Transcribe the material verbatim, from the line containing "Given: Click the time input field" through the end of the material, inclusive. Omit the pictures from your output.

[Dataset content]:
# # #

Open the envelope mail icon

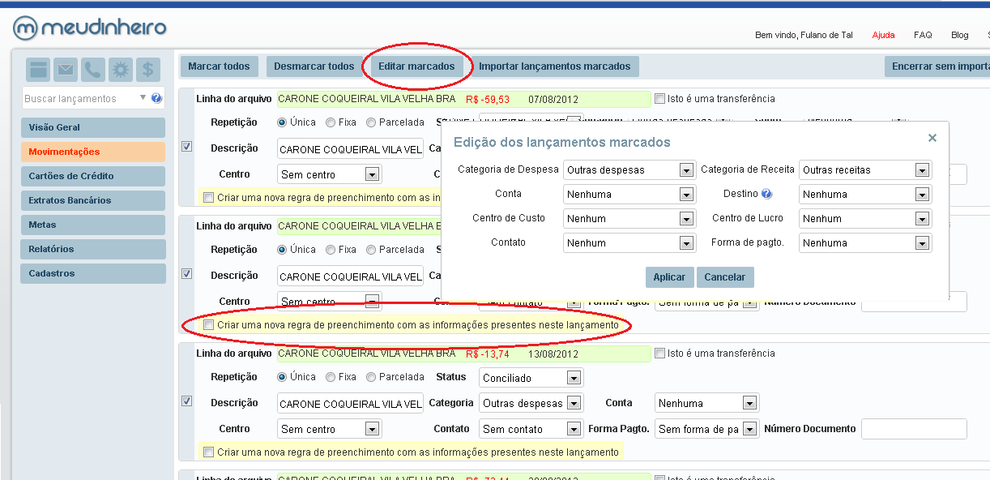66,71
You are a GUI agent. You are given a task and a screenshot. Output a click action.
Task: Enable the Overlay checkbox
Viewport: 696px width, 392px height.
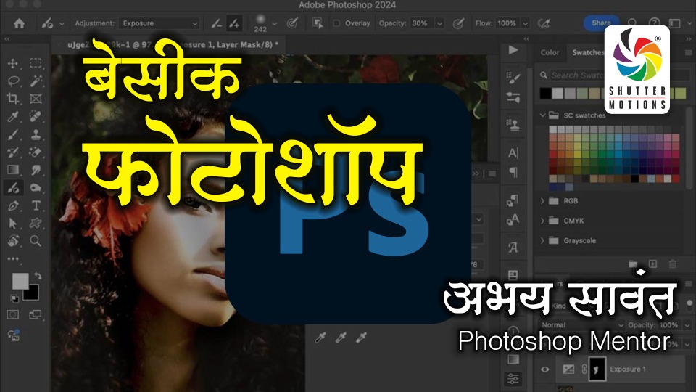click(x=336, y=23)
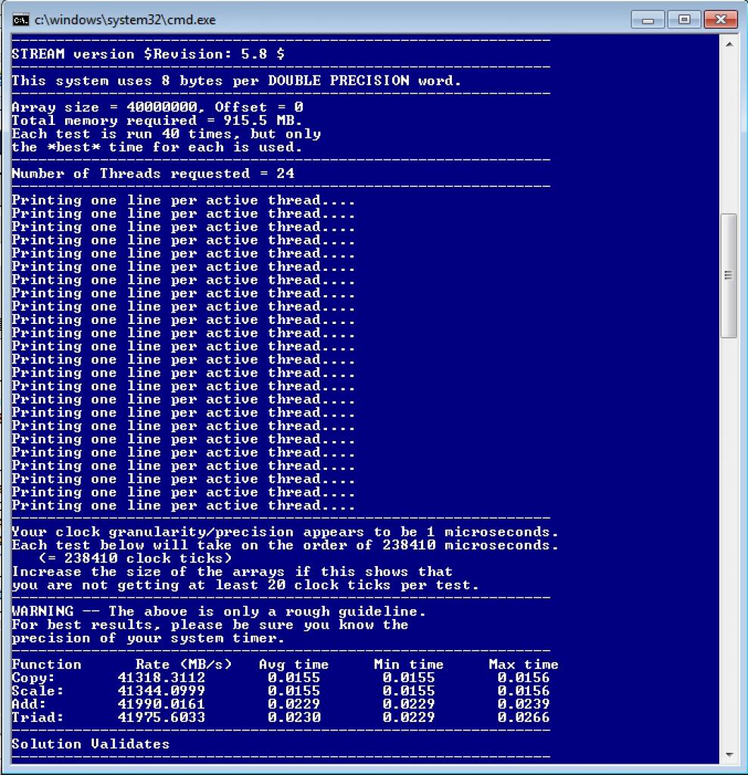Screen dimensions: 748x775
Task: Click the vertical scrollbar thumb
Action: (729, 275)
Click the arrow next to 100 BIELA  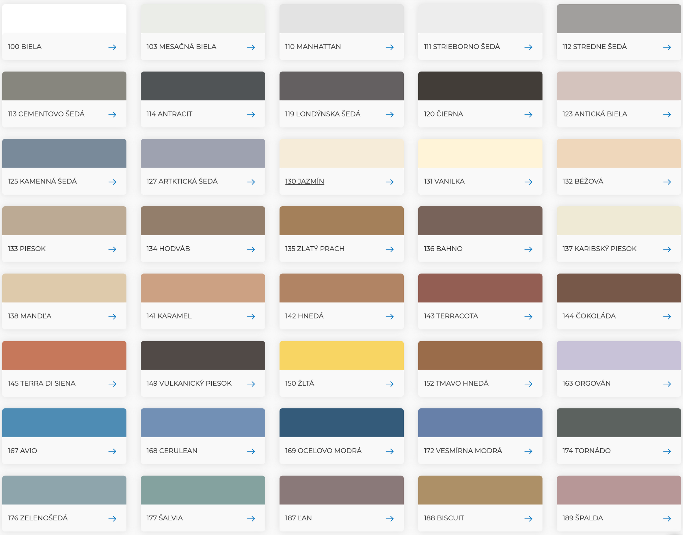112,47
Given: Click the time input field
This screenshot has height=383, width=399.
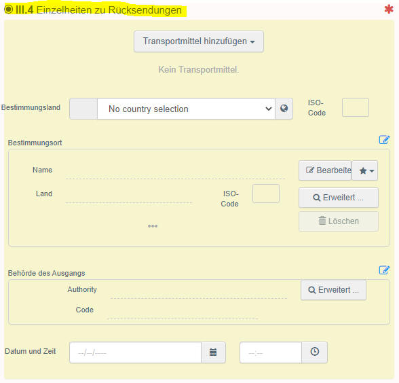Looking at the screenshot, I should [x=271, y=352].
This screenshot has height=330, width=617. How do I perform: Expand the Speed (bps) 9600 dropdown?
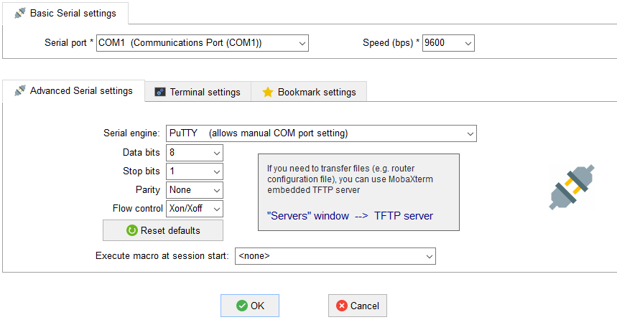(x=448, y=43)

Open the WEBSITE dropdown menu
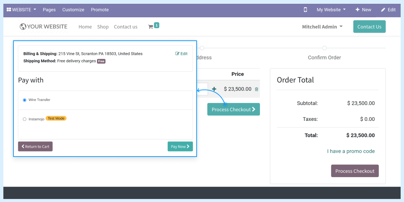coord(21,10)
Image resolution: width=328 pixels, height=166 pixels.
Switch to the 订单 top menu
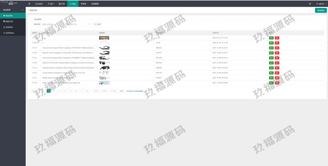click(x=62, y=4)
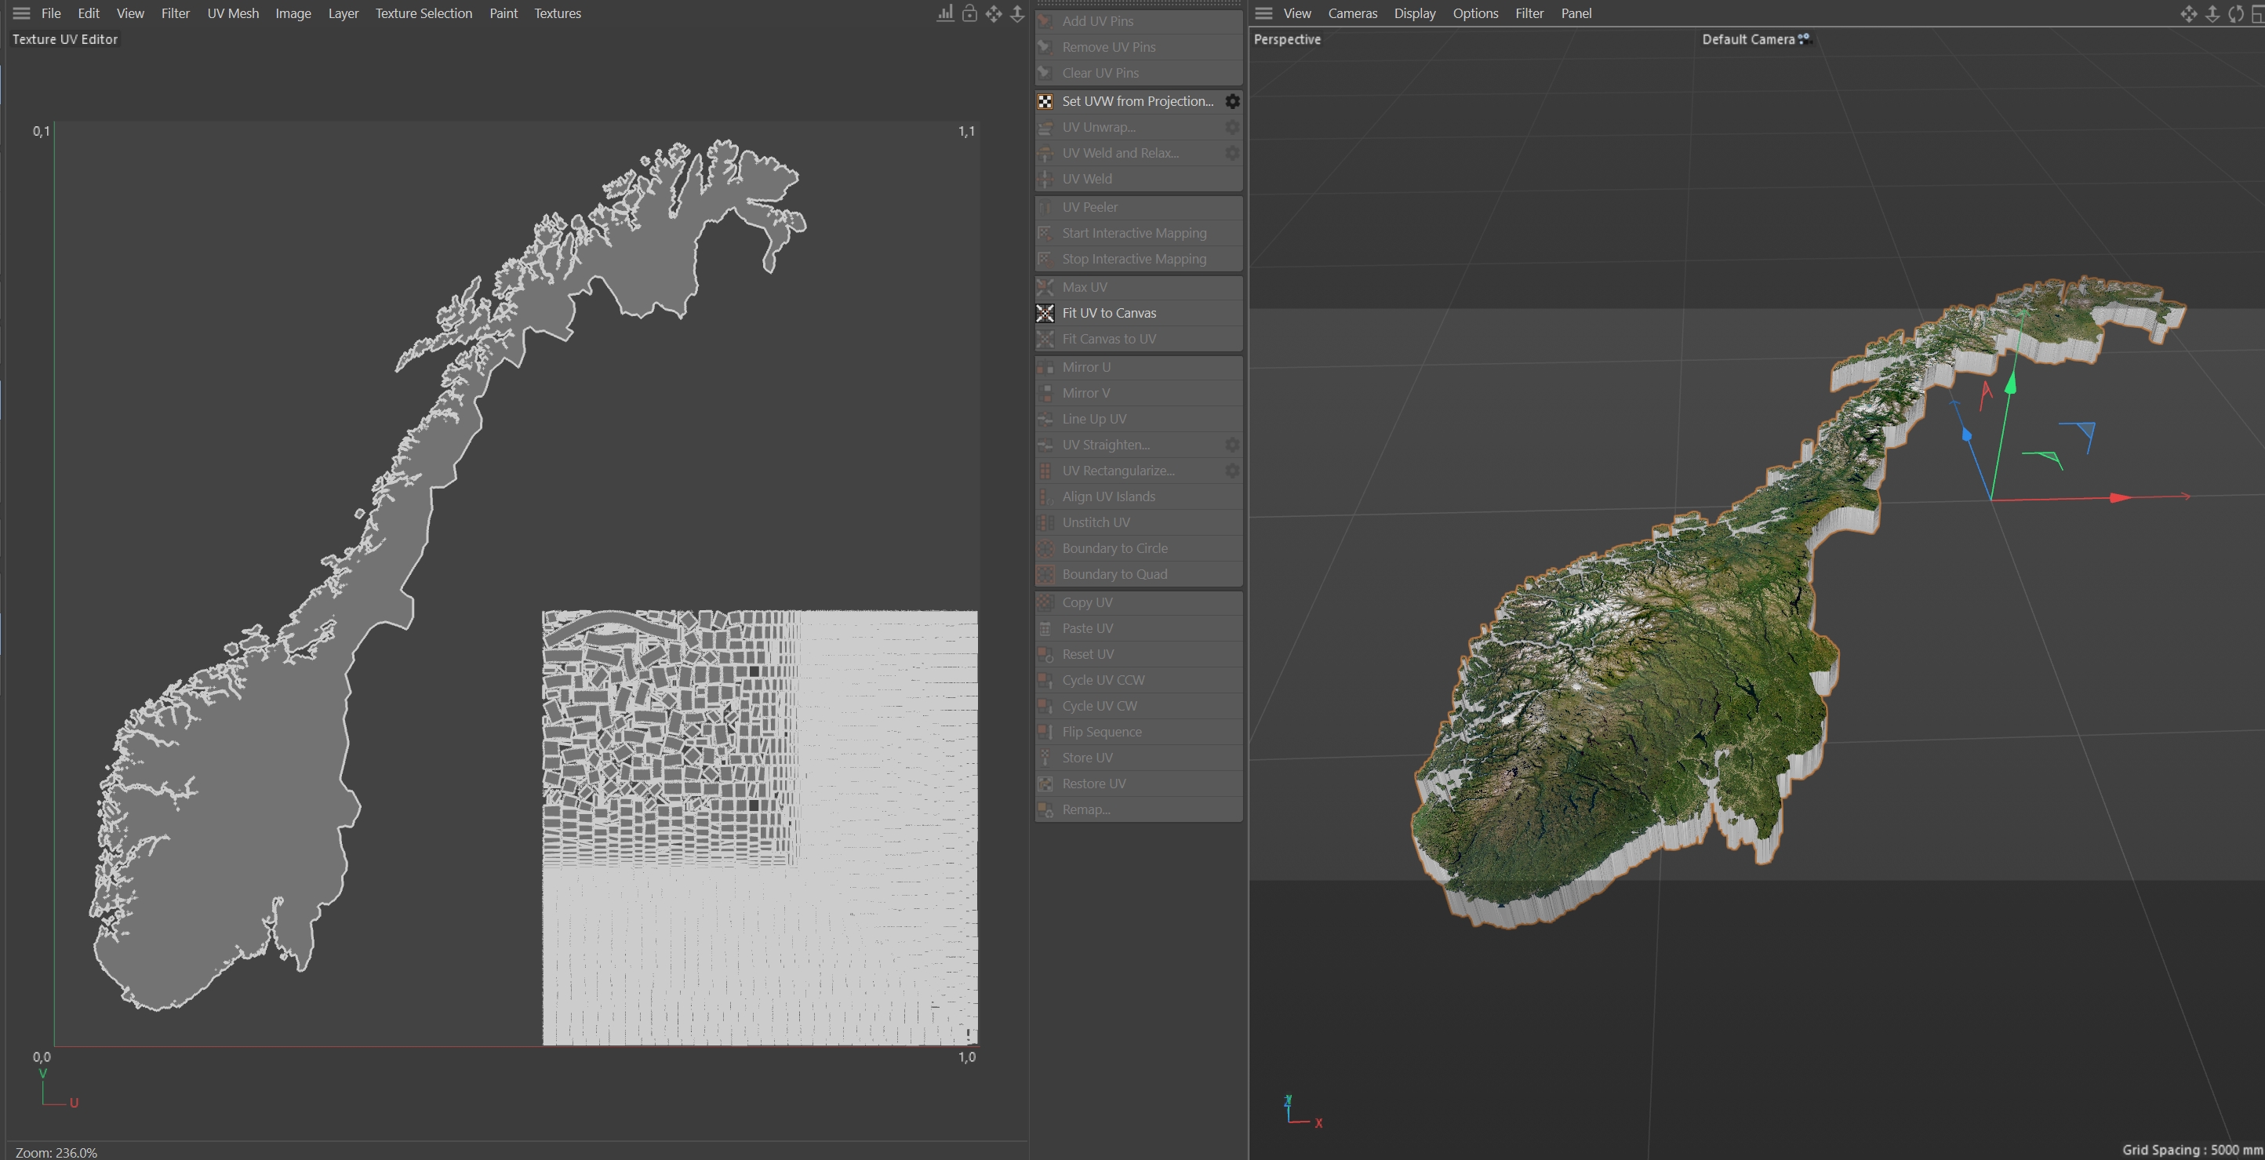Click the Fit UV to Canvas icon
This screenshot has height=1160, width=2265.
pyautogui.click(x=1045, y=313)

# # #

[Written solution]:
Given: Click the time input field
This screenshot has height=383, width=399.
Looking at the screenshot, I should [x=271, y=352].
This screenshot has height=330, width=617. How do I perform: Expand the Speed (bps) 9600 dropdown?
(x=448, y=43)

Open the WEBSITE dropdown menu
coord(21,10)
Image resolution: width=328 pixels, height=166 pixels.
Switch to the 订单 top menu
click(x=62, y=4)
Click the Fit UV to Canvas icon
This screenshot has height=1160, width=2265.
pyautogui.click(x=1045, y=313)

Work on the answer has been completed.